Unveiling the Inhibitory Potentials of Peptidomimetic Azanitriles and Pyridyl Esters towards SARS-CoV-2 Main Protease: A Molecular Modelling Investigation
Aganze G. Mushebenge,
Samuel C. Ugbaja,
Sphamandla E. Mtambo,
Thandokuhle Ntombela,
Joy I. Metu,
Oludotun Babayemi,
Joy I. Chima,
Patrick Appiah-Kubi,
Adeshina I. Odugbemi,
Mthobisi L. Ntuli,
Rene Khan,
Hezekiel M. Kumalo
Affiliations
Aganze G. Mushebenge
Drug Research and Innovation Unit, Discipline of Medical Biochemistry, School of Laboratory Medicine and Medical Science, University of KwaZulu-Natal, Durban 4000, South Africa
Samuel C. Ugbaja
Drug Research and Innovation Unit, Discipline of Medical Biochemistry, School of Laboratory Medicine and Medical Science, University of KwaZulu-Natal, Durban 4000, South Africa
Sphamandla E. Mtambo
Drug Research and Innovation Unit, Discipline of Medical Biochemistry, School of Laboratory Medicine and Medical Science, University of KwaZulu-Natal, Durban 4000, South Africa
Thandokuhle Ntombela
Catalysis and Peptide Research Unit, School of Pharmaceutical Sciences, University of KwaZulu-Natal, Durban 4000, South Africa
Joy I. Metu
National Institute for Nigerian Languages, Aba 453106, Nigeria
Oludotun Babayemi
Cloneshouse Nigeria, 6th Floor, Left Wing, NICON Plaza, Plot 242, Muhammadu Buhari Way, Central Business District, Abuja 900103, Nigeria
Joy I. Chima
Drug Research and Innovation Unit, Discipline of Medical Biochemistry, School of Laboratory Medicine and Medical Science, University of KwaZulu-Natal, Durban 4000, South Africa
Patrick Appiah-Kubi
Drug Research and Innovation Unit, Discipline of Medical Biochemistry, School of Laboratory Medicine and Medical Science, University of KwaZulu-Natal, Durban 4000, South Africa
Adeshina I. Odugbemi
South African National Bioinformatics Institute, Faculty of Natural Sciences, University of the Western Cape, Cape Town 7535, South Africa
Mthobisi L. Ntuli
Department of Mathematics, Faculty of Applied Science, Durban University of Technology, Durban 4000, South Africa
Rene Khan
Drug Research and Innovation Unit, Discipline of Medical Biochemistry, School of Laboratory Medicine and Medical Science, University of KwaZulu-Natal, Durban 4000, South Africa
Hezekiel M. Kumalo
Drug Research and Innovation Unit, Discipline of Medical Biochemistry, School of Laboratory Medicine and Medical Science, University of KwaZulu-Natal, Durban 4000, South Africa
The severe acute respiratory syndrome coronavirus-2 (SARS-CoV-2) is responsible for COVID-19, which was declared a global pandemic in March 2020 by the World Health Organization (WHO).
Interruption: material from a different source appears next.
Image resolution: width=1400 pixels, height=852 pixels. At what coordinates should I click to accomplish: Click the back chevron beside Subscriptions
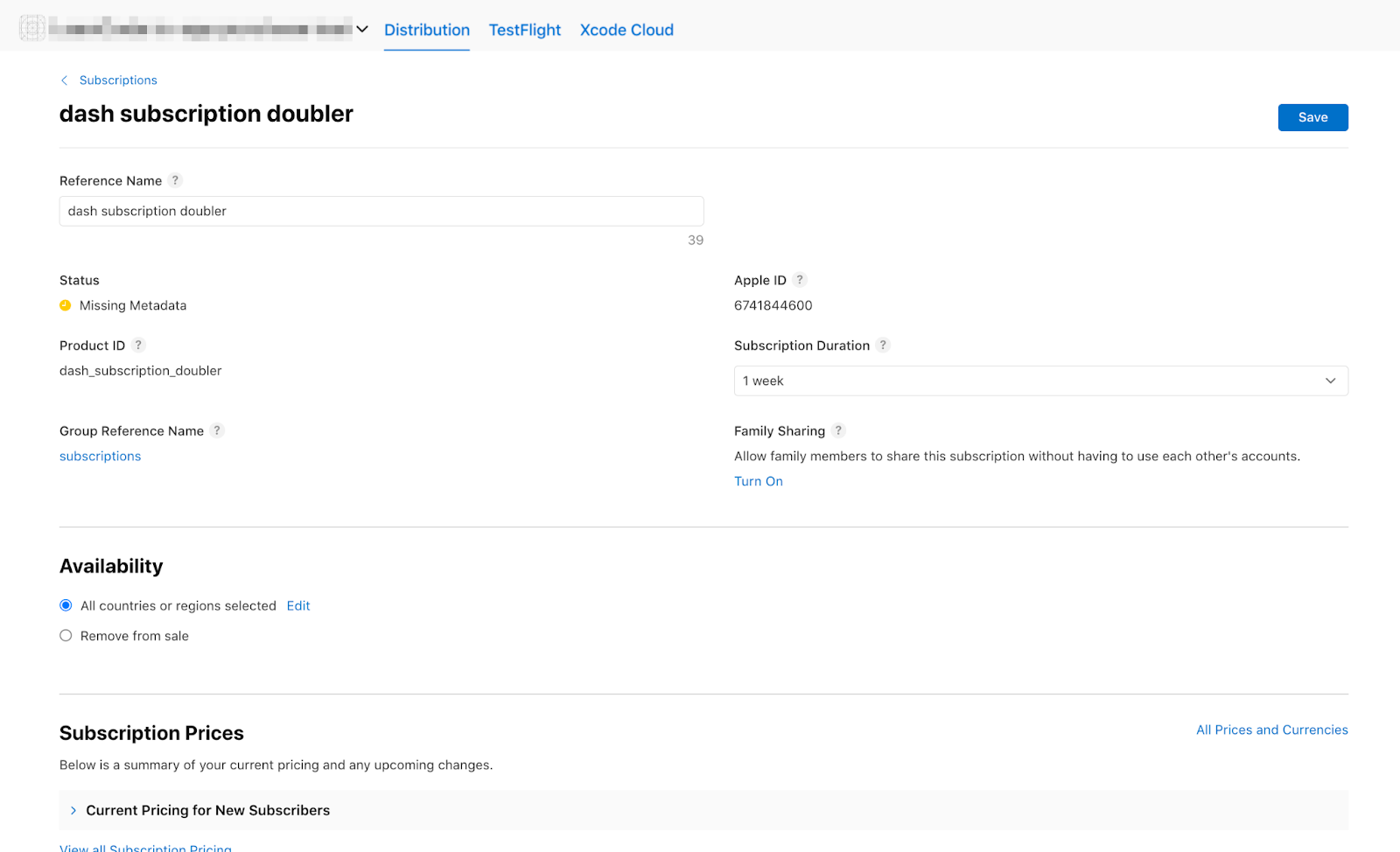64,80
Since SARS-CoV-2 main protease plays an essential role in the virus’s life cycle, the design of small drug molecules with lower molecular weight has been a promising development targeting its inhibition. Herein, we evaluated the novel peptidomimetic azatripeptide and azatetrapeptide nitriles against SARS-CoV-2 main protease. We employed molecular dynamics (MD) simulations to elucidate the selected compounds’ binding free energy profiles against SARS-CoV-2 and further unveil the residues responsible for the drug-binding properties. Compound 8 exhibited the highest binding free energy of −49.37 ± 0.15 kcal/mol, followed by compound 7 (−39.83 ± 0.19 kcal/mol), while compound 17 showed the lowest binding free energy (−23.54 ± 0.19 kcal/mol). In addition, the absorption, distribution, metabolism, and excretion (ADME) assessment was performed and revealed that only compound 17 met the drug-likeness parameters and exhibited high pharmacokinetics to inhibit CYP1A2, CYP2C19, and CYP2C9 with better absorption potential and blood-brain barrier permeability (BBB) index. The additional intermolecular evaluations suggested compound 8 as a promising drug candidate for inhibiting SARS-CoV-2 Mpro. The substitution of isopropane in compound 7 with an aromatic benzene ring in compound 8 significantly enhanced the drug’s ability to bind better at the active site of the SARS-CoV-2 Mpro.